# RAG FAQ Assistant - Quickstart Guide

This notebook demonstrates how to use the RAG FAQ Assistant to query documentation.

## Setup

First, make sure you've installed the necessary dependencies and prepared your documentation.

In [None]:
# Install dependencies if needed
!pip install -r ../requirements.txt

## Legal Disclaimer

**Important:** This project is not affiliated with, endorsed by, or connected to Amazon Web Services. The documentation you process should be obtained according to the documentation provider's terms of service.
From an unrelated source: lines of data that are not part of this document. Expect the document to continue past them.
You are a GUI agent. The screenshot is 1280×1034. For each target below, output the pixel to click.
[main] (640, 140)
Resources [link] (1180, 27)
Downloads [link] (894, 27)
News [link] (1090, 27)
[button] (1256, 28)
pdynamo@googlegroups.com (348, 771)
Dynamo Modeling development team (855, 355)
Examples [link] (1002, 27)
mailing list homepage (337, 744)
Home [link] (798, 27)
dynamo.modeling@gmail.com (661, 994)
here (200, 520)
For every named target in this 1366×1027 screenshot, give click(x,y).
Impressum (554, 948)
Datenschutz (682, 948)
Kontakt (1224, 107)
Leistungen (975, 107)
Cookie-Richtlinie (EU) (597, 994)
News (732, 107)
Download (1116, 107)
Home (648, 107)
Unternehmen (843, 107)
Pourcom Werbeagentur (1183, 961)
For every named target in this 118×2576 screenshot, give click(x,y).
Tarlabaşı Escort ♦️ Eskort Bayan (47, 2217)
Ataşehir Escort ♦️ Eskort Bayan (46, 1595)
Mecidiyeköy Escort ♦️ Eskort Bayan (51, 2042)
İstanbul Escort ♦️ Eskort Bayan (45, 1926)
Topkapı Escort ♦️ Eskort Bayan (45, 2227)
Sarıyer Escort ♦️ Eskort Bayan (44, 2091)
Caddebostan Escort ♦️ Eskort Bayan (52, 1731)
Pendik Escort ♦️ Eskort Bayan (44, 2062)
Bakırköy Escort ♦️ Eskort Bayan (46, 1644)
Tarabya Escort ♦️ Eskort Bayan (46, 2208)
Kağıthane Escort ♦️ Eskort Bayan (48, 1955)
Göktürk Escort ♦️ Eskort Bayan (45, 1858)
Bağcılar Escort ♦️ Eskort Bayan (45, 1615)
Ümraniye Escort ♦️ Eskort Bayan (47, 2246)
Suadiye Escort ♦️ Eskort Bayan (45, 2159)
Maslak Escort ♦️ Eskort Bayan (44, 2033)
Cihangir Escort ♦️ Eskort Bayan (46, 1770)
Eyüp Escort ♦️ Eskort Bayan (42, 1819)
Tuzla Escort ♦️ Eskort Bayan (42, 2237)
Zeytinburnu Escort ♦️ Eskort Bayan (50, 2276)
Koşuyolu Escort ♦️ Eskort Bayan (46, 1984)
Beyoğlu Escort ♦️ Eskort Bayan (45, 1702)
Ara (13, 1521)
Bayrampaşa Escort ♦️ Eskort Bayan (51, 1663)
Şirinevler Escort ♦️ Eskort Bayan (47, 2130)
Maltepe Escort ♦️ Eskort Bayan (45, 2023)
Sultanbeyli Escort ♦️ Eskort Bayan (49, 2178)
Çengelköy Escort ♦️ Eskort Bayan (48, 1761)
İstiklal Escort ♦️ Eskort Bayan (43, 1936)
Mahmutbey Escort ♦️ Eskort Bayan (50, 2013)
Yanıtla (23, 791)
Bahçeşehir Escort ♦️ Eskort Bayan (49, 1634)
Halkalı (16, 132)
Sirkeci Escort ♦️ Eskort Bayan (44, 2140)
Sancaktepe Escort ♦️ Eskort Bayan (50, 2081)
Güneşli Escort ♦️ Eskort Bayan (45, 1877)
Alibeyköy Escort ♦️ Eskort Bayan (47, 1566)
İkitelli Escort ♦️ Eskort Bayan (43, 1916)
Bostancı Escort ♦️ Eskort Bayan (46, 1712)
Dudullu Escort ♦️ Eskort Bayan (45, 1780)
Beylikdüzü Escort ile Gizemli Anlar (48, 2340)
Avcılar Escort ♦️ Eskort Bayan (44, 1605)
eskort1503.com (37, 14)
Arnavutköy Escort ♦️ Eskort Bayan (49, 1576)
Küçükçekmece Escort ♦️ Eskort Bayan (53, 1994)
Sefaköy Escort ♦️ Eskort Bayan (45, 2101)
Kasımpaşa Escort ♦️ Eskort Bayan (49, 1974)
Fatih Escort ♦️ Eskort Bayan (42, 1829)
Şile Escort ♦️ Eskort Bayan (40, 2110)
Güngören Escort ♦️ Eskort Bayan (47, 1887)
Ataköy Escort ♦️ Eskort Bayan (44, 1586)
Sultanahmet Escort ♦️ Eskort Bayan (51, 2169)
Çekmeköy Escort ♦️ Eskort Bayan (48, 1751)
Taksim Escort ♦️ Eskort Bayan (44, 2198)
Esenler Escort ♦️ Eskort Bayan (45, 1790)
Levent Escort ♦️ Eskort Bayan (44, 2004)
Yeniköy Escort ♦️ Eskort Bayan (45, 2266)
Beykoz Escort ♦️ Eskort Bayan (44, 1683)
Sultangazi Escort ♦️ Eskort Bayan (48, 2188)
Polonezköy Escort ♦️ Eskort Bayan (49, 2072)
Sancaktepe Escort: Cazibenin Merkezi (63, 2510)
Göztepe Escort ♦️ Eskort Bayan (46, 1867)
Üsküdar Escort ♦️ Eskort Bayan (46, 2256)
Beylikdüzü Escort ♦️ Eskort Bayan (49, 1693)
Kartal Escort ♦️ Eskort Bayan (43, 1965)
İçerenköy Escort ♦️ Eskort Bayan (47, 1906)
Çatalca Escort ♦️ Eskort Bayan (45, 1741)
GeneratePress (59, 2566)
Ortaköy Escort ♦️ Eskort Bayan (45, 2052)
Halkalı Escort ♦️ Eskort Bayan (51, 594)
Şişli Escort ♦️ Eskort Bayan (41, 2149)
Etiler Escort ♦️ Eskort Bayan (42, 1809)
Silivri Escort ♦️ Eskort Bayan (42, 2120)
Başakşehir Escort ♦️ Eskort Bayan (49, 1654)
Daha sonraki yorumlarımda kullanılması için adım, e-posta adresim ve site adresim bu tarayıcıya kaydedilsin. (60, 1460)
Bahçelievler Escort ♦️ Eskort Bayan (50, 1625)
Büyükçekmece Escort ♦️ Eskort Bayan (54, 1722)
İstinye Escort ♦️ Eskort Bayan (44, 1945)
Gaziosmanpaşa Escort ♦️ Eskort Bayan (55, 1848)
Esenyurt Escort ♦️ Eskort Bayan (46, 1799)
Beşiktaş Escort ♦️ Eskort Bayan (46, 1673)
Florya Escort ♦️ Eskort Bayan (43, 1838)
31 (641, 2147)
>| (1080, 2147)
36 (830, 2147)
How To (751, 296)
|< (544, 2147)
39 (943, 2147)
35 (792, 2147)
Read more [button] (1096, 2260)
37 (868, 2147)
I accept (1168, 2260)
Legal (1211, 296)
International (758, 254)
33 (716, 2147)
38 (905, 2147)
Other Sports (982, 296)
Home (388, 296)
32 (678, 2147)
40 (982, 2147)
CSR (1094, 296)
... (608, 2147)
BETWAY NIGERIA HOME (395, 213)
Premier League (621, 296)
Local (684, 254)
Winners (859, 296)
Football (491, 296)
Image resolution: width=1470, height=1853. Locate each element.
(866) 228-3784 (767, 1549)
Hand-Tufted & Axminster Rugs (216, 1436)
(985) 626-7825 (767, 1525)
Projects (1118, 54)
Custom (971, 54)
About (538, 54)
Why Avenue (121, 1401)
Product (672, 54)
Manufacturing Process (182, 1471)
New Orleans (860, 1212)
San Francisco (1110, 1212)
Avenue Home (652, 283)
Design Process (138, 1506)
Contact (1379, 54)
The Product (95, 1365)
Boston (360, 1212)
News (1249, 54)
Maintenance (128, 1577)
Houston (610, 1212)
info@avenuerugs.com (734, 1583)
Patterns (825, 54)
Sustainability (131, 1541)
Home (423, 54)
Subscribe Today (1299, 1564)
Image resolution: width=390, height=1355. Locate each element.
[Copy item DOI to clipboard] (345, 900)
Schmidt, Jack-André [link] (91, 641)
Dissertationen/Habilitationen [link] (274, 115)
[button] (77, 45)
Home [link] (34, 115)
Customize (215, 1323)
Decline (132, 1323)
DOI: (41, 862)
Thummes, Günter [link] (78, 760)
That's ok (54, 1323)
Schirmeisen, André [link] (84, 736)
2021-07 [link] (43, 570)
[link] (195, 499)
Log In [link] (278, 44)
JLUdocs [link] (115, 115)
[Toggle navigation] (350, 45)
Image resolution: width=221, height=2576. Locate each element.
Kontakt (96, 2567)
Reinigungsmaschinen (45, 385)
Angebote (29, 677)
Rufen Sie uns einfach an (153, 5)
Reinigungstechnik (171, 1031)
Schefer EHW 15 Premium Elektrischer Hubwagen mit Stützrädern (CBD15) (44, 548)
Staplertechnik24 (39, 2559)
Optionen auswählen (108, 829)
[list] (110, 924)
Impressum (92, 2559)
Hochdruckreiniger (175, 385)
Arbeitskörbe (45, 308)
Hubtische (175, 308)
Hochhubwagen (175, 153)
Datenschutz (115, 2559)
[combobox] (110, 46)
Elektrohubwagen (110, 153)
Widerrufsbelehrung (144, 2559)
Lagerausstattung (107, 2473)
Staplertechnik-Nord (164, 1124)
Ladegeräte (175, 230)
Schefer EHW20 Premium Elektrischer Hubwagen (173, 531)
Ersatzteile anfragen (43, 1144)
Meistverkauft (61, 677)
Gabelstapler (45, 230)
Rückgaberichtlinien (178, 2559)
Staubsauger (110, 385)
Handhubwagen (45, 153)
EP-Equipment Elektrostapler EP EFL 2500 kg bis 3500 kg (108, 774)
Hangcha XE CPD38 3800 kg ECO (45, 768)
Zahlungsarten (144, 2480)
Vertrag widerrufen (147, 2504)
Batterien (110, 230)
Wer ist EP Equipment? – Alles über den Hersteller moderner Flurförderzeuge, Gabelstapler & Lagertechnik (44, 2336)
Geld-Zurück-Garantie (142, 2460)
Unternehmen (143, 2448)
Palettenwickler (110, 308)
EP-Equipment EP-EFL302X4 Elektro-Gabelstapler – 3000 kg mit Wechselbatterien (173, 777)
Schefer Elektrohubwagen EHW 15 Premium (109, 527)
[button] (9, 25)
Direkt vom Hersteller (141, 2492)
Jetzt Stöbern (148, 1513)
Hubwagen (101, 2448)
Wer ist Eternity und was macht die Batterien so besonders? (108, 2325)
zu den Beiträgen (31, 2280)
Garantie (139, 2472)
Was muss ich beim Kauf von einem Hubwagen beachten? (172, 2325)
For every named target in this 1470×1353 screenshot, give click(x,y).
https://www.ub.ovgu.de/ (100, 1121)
For AWS documentation, please review the official AWS Documentation Terms: https://aws.amazon.com/terms/

## 1. Creating Embeddings

First, let's import the necessary modules and create embeddings for your documentation.

In [None]:
import sys
import os
sys.path.append('..')
from pathlib import Path

# Make sure raw_docs directory exists with your documentation files
raw_docs_dir = Path('../raw_docs')
if not raw_docs_dir.exists() or not any(raw_docs_dir.iterdir()):
    print("Error: No documentation files found in raw_docs directory.")
    print("Please add documentation files to the raw_docs directory first.")
else:
    print(f"Found {len(list(raw_docs_dir.glob('*.txt')))} documentation files.")

In [None]:
# Import the embedding creation module
from create_embeddings import create_embeddings

# Create embeddings (this might take a few minutes depending on your documentation size)
create_embeddings()

## 2. Querying the Documentation

Now that we have embeddings, let's ask some questions about the documentation.

In [None]:
from query_assistant import answer_question

# Ask a question
question = "What are the five pillars of the AWS Well-Architected Framework?"
result = answer_question(question)

print(f"Question: {question}\n")
print(f"Answer:\n{result['answer']}\n")
print("Sources:")
for i, source in enumerate(result['sources']):
    print(f"  {i+1}. {source}")

## 3. Advanced Usage: Customizing the Retrieval

You can customize how many documents are retrieved and how they're processed.

In [None]:
from query_assistant import create_retriever

# Create a custom retriever with more results
retriever = create_retriever(k=5)  # Get top 5 results instead of default 3

# Ask a different question
question = "How does the Operational Excellence pillar improve workload quality?"

# Get results manually
docs_and_scores = retriever.similarity_search_with_score(question)

# Display results
print(f"Question: {question}\n")
print(f"Found {len(docs_and_scores)} relevant passages:\n")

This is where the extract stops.